The German was probably totally blind and did not notice she was ugly as my life.
The granny consumed tons of make-up and made the guy to bring cases of creams, rouge and fard from that Germany of his.
She used to rub herself with that stuff until she looked as a Soviet-time cake with lips like cherries and ran to boast to her neighbor – my mother-in-law.
“Look, Tanya, at his wonderful cream and how it youthens me!”
“Yes-yes, it’s definitely a genuine Azazello’s cream…” – her neighbor agreed with irony unheeded by the companion, trying to find her personal things in the house after a 24-hour shift.

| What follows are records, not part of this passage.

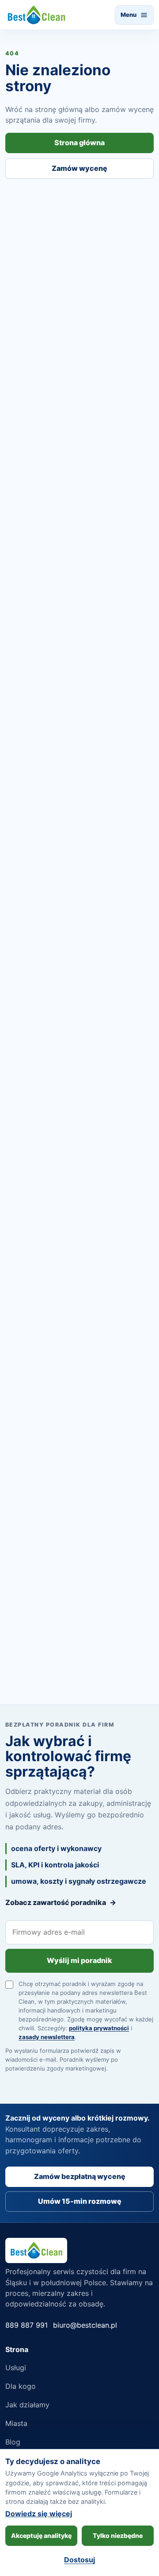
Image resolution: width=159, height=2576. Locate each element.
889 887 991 (26, 2325)
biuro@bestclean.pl (85, 2325)
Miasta (16, 2423)
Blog (12, 2441)
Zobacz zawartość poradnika (60, 1902)
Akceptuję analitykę (41, 2535)
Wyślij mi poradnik (79, 1960)
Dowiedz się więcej (38, 2513)
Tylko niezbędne (118, 2535)
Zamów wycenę (79, 168)
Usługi (15, 2367)
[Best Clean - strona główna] (36, 15)
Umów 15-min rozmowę (79, 2201)
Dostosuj (79, 2559)
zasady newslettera (47, 2036)
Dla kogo (20, 2386)
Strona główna (79, 142)
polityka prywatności (99, 2028)
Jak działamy (27, 2404)
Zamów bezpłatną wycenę (79, 2176)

My mother-in-law’s particularity was sometimes to pause to think for a while and then, as a person, who has daily to do with life and death, give out observations with such cool directness that made your hair stand on end.
Thus, I was waiting for her to say something to the granny that would not please her at all.

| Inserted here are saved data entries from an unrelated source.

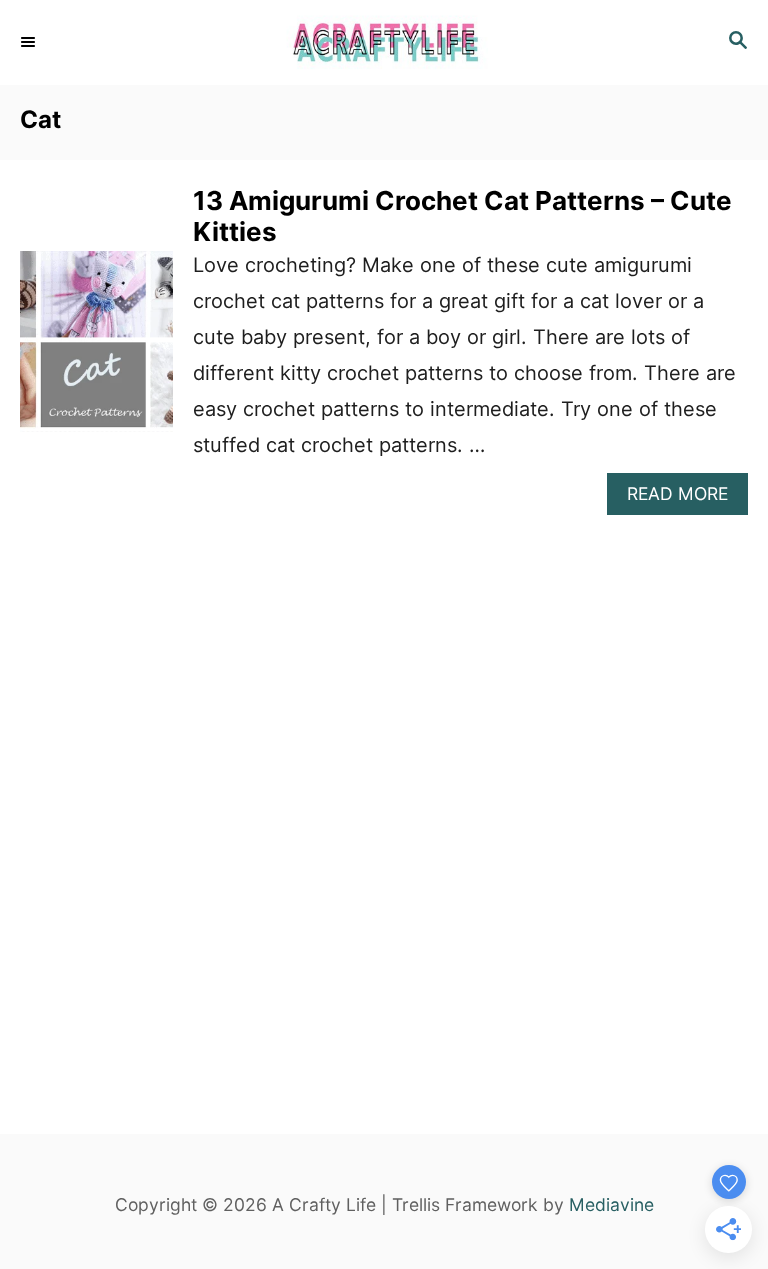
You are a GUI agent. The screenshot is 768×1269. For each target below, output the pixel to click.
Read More (687, 498)
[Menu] (30, 42)
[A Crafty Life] (384, 42)
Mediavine (611, 1204)
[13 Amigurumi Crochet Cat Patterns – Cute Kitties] (96, 350)
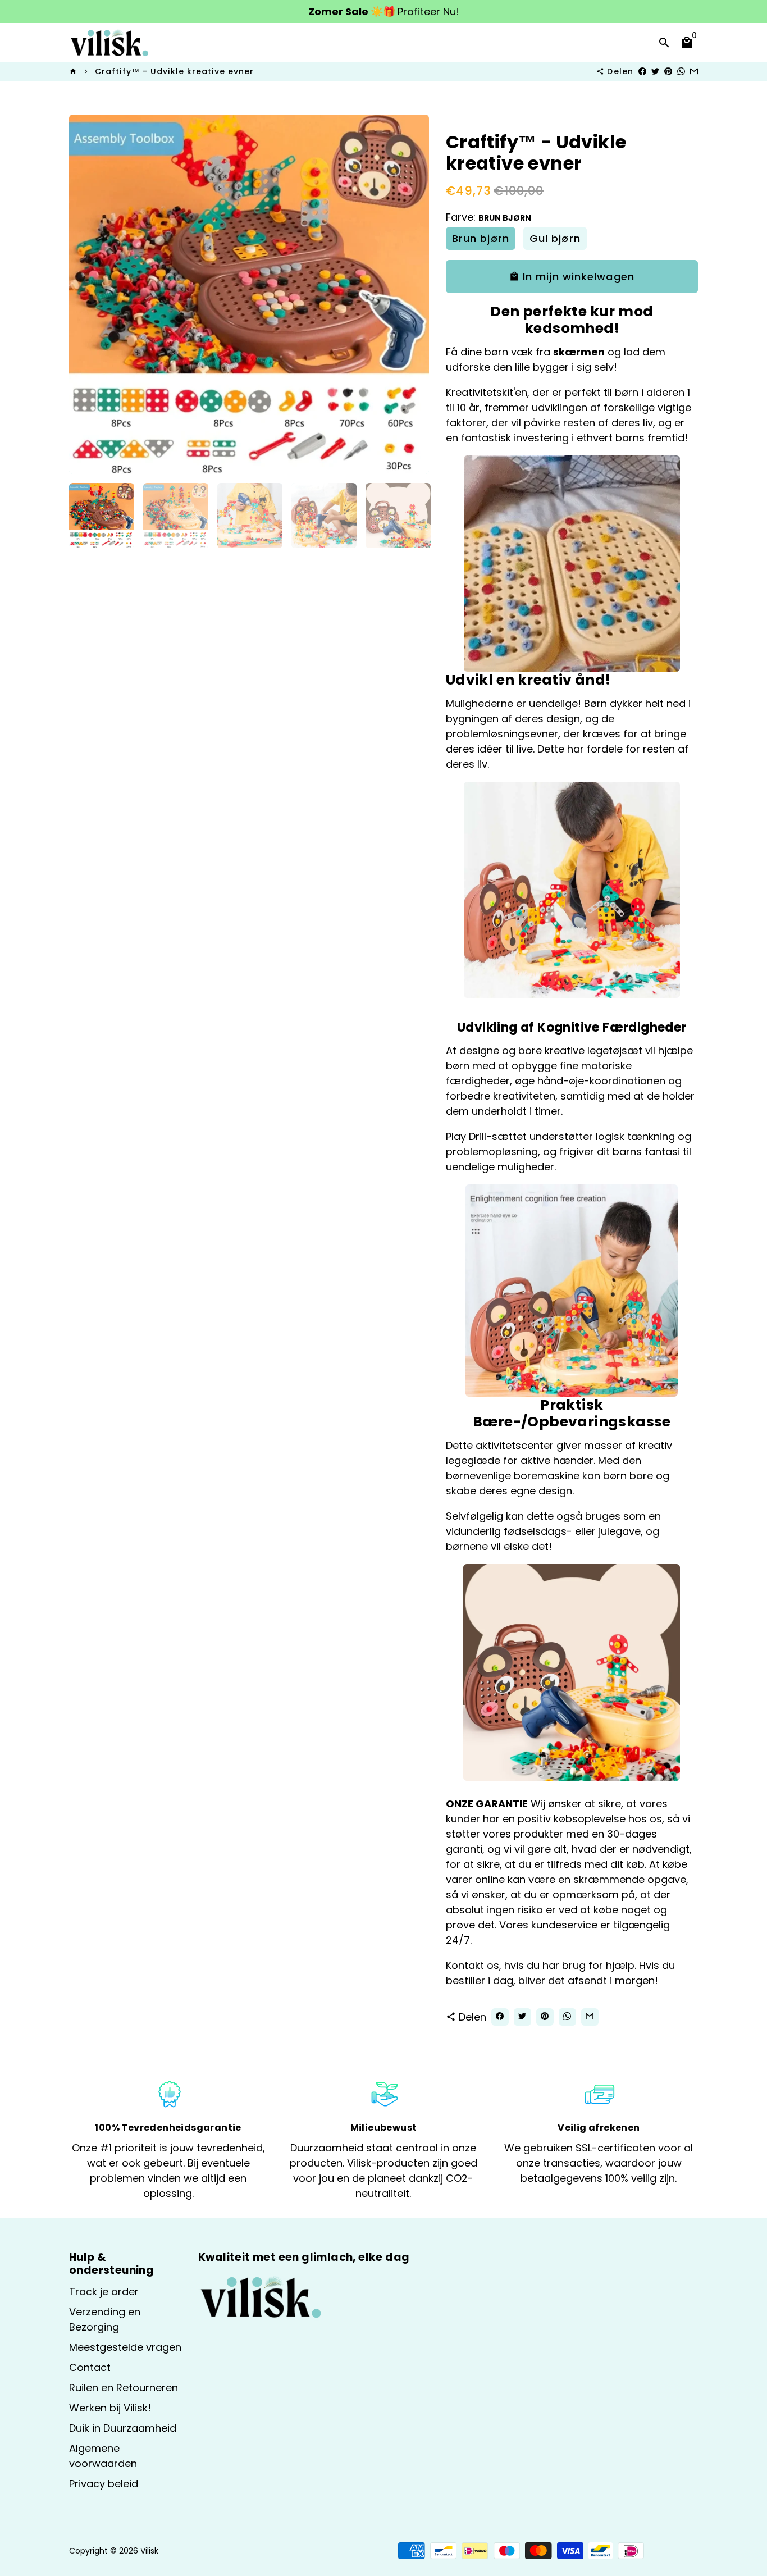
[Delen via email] (694, 71)
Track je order (104, 2292)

And it happened exactly that way. They met at the elevator. My mother-in-law was freaked out after a 24-hour shift, whereas the granny, with one more cream spread to glistening, nastily winked, as only youthy crones are capable of, asked: “Do you notice something in me, my dear Tanya? It must be a dramatic change.
And my mother-in-law answered good-naturedly: “Nothing special. Old bones as before”.
The woman seemed to be seared with a hot iron. She darted back home and slammed the door with the force that sent a cloud of what was left of the plaster flying in the air.
They stopped all contacts after that, not even a word was spoken.
To be precise, my mother-in-law had a go after a thorough sleep, as usual, but the granny kept funereal silence. Later on, she even sold her flat, container of garms and left.
And not for Germany, but to live in the country, because the frank either saw the light or died.
Azazello’s cream – magical rejuvenating cream from M.Bulgakov’s novel The Master and Margarita.